Using function notation, this means the following:

If $f$ and $g$ are inverses, then both of the following will be true:

• $f(g(x)) = x$
• $g(f(x)) = x$

This is because whatever the inside function did with the input $x\text{,}$ the outside function undid that action.
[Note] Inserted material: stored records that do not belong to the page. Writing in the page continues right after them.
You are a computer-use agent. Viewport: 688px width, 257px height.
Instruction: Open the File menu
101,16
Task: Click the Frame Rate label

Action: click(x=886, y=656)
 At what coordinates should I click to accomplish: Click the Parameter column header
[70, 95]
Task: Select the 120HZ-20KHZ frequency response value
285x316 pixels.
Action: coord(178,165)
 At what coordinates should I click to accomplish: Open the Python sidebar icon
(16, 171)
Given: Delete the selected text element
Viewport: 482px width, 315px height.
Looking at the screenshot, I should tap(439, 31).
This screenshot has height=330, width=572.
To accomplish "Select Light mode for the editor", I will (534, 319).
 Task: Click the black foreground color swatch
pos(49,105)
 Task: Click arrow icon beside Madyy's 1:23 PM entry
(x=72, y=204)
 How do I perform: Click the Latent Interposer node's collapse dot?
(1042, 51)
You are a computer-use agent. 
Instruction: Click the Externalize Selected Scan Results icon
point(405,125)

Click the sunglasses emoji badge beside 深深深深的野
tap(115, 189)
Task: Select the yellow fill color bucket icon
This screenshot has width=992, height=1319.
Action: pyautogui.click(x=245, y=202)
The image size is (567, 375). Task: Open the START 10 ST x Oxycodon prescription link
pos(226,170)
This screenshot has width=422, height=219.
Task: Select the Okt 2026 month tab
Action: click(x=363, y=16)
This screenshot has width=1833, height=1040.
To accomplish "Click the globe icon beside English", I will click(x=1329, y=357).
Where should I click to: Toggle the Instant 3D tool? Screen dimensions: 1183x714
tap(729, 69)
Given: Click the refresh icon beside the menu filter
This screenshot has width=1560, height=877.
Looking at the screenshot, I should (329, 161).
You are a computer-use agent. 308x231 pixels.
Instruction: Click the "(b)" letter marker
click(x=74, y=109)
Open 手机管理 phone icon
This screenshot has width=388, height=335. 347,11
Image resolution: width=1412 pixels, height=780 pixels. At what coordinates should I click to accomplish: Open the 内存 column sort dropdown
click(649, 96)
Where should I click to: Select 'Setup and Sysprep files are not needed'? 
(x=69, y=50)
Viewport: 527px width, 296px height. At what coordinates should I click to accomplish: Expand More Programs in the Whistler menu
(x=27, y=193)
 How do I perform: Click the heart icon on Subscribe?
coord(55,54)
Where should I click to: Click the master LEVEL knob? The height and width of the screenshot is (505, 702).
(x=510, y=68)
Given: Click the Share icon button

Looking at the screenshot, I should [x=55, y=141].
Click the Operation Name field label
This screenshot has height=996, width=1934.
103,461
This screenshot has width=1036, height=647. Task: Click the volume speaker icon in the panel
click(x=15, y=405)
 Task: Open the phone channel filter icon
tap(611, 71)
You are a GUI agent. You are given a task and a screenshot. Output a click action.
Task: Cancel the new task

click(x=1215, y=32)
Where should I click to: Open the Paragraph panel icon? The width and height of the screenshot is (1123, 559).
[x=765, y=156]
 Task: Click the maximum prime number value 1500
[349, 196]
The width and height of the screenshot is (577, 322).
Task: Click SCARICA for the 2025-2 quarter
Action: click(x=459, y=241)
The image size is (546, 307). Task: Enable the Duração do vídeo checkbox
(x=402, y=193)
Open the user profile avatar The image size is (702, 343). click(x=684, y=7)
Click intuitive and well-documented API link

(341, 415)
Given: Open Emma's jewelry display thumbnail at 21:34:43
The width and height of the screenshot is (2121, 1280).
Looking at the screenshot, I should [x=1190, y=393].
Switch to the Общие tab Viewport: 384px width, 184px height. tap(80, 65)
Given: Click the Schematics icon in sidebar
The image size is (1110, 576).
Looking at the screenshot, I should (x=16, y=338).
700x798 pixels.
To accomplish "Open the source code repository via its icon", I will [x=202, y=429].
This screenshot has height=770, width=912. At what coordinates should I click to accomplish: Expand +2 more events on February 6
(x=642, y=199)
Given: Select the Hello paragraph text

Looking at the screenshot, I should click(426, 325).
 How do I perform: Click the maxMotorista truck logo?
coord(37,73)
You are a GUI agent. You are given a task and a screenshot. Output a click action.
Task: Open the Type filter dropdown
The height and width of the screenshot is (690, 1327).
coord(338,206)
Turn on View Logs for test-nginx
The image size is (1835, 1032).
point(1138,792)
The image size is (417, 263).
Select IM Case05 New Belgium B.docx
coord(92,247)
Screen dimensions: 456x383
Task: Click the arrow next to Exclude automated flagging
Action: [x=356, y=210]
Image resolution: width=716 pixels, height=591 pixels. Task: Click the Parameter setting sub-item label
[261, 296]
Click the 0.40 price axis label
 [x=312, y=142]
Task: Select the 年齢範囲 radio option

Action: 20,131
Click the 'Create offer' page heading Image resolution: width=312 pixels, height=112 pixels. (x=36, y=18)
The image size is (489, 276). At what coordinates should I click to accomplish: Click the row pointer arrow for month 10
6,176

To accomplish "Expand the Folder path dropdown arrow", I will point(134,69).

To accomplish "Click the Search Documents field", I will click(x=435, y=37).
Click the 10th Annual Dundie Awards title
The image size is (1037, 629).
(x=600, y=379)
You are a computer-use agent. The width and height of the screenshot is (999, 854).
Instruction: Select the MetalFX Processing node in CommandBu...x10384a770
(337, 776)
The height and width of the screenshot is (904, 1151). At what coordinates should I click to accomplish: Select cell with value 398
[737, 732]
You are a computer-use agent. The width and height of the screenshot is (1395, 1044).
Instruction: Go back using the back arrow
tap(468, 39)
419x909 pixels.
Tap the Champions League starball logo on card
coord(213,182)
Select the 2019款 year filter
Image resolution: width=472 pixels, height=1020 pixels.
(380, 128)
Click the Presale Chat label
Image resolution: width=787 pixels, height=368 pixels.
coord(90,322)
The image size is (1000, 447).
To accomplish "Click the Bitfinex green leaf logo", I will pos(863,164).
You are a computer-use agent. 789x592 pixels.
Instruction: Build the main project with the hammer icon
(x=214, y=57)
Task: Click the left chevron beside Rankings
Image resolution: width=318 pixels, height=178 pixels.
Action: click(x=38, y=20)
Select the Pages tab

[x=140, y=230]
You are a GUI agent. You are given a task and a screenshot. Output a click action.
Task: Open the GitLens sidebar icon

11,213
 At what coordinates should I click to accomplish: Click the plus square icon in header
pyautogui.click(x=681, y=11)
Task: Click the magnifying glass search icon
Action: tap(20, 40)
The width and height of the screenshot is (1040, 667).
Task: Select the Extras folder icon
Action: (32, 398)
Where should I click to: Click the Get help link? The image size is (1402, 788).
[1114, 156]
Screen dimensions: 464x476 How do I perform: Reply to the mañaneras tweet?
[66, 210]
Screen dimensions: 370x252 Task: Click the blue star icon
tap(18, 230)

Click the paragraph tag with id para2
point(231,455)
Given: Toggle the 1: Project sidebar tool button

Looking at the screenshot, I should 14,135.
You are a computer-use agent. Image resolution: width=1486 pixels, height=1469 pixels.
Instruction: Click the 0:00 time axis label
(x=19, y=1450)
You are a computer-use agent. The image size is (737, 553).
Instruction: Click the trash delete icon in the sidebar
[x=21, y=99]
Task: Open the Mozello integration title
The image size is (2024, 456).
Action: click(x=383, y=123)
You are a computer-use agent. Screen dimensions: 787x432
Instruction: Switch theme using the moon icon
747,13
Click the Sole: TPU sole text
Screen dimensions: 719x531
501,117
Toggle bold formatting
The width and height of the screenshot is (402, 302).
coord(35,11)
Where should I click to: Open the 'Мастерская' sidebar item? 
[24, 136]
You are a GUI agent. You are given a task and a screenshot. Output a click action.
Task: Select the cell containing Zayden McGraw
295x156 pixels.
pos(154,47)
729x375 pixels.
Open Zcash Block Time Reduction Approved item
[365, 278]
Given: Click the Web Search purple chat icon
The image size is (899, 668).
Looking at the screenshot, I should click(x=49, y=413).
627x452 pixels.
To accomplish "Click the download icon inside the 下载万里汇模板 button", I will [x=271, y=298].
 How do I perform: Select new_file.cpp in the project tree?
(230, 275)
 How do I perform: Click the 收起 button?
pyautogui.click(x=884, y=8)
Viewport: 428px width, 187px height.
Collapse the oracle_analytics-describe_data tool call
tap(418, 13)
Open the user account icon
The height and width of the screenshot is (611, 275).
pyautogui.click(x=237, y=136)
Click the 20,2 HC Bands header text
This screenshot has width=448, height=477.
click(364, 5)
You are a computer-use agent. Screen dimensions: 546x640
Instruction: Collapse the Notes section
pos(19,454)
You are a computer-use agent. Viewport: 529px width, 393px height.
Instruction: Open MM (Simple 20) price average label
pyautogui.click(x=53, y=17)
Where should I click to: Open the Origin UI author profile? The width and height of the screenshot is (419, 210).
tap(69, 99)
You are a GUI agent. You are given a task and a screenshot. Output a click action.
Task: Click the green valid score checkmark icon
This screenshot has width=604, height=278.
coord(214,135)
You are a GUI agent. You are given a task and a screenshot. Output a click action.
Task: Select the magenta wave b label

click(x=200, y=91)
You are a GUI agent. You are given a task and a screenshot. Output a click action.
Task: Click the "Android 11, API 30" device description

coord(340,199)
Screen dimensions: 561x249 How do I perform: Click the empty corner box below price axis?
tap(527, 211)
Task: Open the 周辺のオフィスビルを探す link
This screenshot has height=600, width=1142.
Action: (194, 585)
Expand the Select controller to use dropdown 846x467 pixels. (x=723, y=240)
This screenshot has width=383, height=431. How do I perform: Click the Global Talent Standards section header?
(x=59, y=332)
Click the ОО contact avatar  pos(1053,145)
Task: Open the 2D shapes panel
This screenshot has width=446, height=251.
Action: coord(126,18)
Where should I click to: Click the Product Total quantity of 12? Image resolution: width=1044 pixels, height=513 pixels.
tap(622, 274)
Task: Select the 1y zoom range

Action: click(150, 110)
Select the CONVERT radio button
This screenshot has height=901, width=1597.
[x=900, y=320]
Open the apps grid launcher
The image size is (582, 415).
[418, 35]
If a function $f$ has an inverse function $f^{-1}\text{,}$ then we say that the function $f$ is invertible (also called one-to-one).

###### Example7.3.8

The functions $f(x) = 2^x + 1$ and $g(x) = \log_{2}(x - 1)$ are inverses.

In order to show this, we would use function composition to show that both of the conditions above are true.

\begin{align*} f(g(x)) \amp= f(\log_{2}(x - 1))\\ \amp= 2^{\log_{2}(x - 1)} + 1\\ \amp= (x - 1) + 1\\ \amp= x \end{align*}

This shows that $f(g(x)) = x\text{.}$ Similarly, we have:

\begin{align*} g(f(x)) \amp= g(2^x+1)\\ \amp= \log_{2}\left((2^x+1)-1\right)\\ \amp= \log_{2}\left(2^x\right)\\ \amp= x \end{align*}

This shows that $g(f(x)) = x\text{.}$

##### Notation

If $h(x)$ is a function, then its inverse is called $h^{-1}\text{.}$ This notation does not mean that $h$ is being raised to a negative exponent — rather, it is just special notation for an inverse function.

We use this special notation either when we want to talk about the inverse of some function, or when we want to find the formula for the inverse.

##### Interpreting the notation

If $f$ takes an input $a$ and gives an output $b\text{,}$ then its inverse $f^{-1}$ would take $b$ as the input and give the output $a\text{.}$

Since a function and its inverse represent reverse processes, the input and output are similarly reversed.

In the next exercise, practice interpreting the meaning of an inverse function.

WeBWorK Exercise
###### Example7.3.10

The function $V(r)$ represents the volume of a sphere with a radius of $r$ centimeters.

It is true that $V(3.5) \approx 179.59\text{.}$ In context, this means that if the radius is $3.5$ cm, then the volume is approximately $179.59$ cm$^{3}\text{.}$

What does the equation

\begin{equation*} V^{-1}(0.56) \approx 0.51 \end{equation*}

mean in context?

Solution

It means that if the volume is $0.56$ cm$^{3}\text{,}$ then the radius is approximately $0.51$ cm.

##### Graphing the Inverse

We can describe the inverse of a function $f$ in different ways, depending on what information we need.

For instance, we can certainly take a table of values from $f(x)\text{,}$ switch the inputs and outputs, and we will have a table of values for $f^{-1}(x)\text{:}$

 $x$ $f(x)$ $1$ $12$ $3$ $10$ $4$ $8$ $6$ $1$ $10$ $-4$
 $x$ $f^{-1}(x)$ $12$ $1$ $10$ $3$ $8$ $4$ $1$ $6$ $-4$ $10$

From a graphical standpoint, taking a set of points from the table of $y = f(x)\text{,}$ and switching the $x$- and $y$-coordinates, will give us points on the graph of $y = f^{-1}(x)\text{.}$

###### Exercise7.3.11
WeBWorK Exercise

If you have the graph of a function $y = f(x)\text{,}$ you can sketch a graph of its inverse $y = f^{-1}(x)$ by selecting points on $y = f(x)$ and reflecting them over the line $y = x\text{.}$ This is actually the effect of switching the $x$- and $y$-coordinates of a point: it reflects the point over the line $y = x\text{.}$

##### Domain and Range Connection

A function and its inverse trade inputs and outputs. Recall Exercise 1.1.1, where the function used degrees Fahrenheit as the input, and gave degrees Celsius as the output. The inverse for this function would use degrees Celsius as the input and give degrees Fahrenheit as the output.

You probably own a trimmed-down version of this function, as seen below:

This is clearly an invertible function, changing degrees Fahrenheit into degrees Celsius. We choose an input value (degrees Fahrenheit) on one side of the thermometer, and read the corresponding output (degrees Celsius) on the other side.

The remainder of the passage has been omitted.